Speaker
Description
Within the LOFAR EoR KSP team, Gaussian Process Regression (GPR) has been used for foreground subtraction from data, to constrain the Neutral Hydrogen 21-cm signal power spectrum from the Epoch of Reionization. To avoid signal loss due to the misestimation of the covariance kernel for the 21-cm signal, we developed a Machine Learning (ML) trained model, by training on a large variety of N-body + 1D radiative transfer simulations (GRIZZLY). We tested its limitations by exploring a variety of mock datasets. Now I will show the results of implementing it on 10 nights of observational data from the LOFAR telescope at z~9.1.

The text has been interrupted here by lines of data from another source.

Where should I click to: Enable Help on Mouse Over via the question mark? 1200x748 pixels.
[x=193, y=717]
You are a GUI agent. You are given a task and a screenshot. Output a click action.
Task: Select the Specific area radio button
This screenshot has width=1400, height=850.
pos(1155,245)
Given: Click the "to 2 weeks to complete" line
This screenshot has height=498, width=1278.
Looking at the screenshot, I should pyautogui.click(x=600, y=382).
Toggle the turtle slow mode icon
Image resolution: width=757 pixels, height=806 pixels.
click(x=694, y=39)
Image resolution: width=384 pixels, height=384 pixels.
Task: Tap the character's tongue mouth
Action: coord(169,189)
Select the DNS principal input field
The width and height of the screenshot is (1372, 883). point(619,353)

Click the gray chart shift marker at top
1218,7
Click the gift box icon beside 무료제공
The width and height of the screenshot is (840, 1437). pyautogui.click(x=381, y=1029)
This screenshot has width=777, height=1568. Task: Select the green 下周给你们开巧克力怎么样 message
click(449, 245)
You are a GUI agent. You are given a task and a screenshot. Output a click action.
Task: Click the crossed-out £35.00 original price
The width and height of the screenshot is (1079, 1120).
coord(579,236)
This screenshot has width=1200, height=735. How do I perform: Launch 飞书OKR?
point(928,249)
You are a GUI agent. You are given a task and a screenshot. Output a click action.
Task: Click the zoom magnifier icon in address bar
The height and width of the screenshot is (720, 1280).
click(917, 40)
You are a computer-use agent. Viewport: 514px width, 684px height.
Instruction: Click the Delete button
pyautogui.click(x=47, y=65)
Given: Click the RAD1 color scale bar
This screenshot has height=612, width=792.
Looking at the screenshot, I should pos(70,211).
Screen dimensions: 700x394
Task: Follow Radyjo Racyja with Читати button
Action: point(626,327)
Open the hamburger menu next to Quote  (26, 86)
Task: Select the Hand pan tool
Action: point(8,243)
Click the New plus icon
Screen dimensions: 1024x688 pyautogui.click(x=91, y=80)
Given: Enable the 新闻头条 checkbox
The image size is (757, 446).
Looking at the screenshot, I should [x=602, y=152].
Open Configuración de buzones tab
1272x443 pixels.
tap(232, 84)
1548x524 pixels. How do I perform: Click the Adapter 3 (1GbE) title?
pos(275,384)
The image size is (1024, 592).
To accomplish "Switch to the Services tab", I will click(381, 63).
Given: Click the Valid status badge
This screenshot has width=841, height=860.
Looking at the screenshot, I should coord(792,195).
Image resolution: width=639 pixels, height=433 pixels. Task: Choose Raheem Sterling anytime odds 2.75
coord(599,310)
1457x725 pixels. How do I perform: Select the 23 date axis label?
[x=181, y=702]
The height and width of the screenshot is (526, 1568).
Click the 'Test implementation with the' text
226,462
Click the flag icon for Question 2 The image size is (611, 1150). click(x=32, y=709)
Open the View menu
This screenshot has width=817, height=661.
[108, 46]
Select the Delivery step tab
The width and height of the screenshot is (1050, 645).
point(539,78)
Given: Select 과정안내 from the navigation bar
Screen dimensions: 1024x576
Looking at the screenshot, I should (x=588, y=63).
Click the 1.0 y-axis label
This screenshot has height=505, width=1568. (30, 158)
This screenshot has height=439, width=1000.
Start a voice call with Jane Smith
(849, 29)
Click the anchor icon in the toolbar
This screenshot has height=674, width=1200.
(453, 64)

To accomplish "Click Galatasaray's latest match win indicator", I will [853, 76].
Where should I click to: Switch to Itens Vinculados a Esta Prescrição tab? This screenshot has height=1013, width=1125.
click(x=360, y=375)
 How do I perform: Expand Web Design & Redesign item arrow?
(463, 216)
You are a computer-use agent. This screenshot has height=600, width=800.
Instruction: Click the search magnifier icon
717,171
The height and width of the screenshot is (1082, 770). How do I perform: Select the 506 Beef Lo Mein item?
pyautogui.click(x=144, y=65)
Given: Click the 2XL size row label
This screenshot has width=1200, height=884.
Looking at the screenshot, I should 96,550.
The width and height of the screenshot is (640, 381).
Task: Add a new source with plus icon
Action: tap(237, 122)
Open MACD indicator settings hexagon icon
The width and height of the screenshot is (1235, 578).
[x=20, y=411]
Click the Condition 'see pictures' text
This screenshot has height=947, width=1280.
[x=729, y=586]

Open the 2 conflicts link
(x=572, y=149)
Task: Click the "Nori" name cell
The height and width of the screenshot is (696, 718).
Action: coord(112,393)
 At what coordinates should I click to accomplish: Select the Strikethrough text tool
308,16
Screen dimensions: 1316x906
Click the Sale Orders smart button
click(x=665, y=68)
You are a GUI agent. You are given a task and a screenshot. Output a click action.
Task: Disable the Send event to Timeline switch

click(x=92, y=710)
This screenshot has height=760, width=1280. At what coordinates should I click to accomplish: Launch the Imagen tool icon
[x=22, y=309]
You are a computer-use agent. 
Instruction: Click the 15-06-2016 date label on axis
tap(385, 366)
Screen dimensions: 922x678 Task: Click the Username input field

Additionally, I will showcase a new suite of simulations (N-body with GADGET-4 + Semi-Analytic Modelling with L-Galaxies + 1D radiative transfer with GRIZZLY) exploring a range of cosmologies (varying h0 and sigma8) for a wider training set for the ML model as well as for data interpretation from tighter upper limits from future observations with LOFAR, SKA, etc. I will also show improvements using the Fixed & Paired method to reduce cosmic variance and discuss future improvements via subgrid modelling, allowing us to improve resolution. This suite of simulations also provides mock observations for telescopes like JWST and Euclid, thus providing a platform for multi-wavelength studies.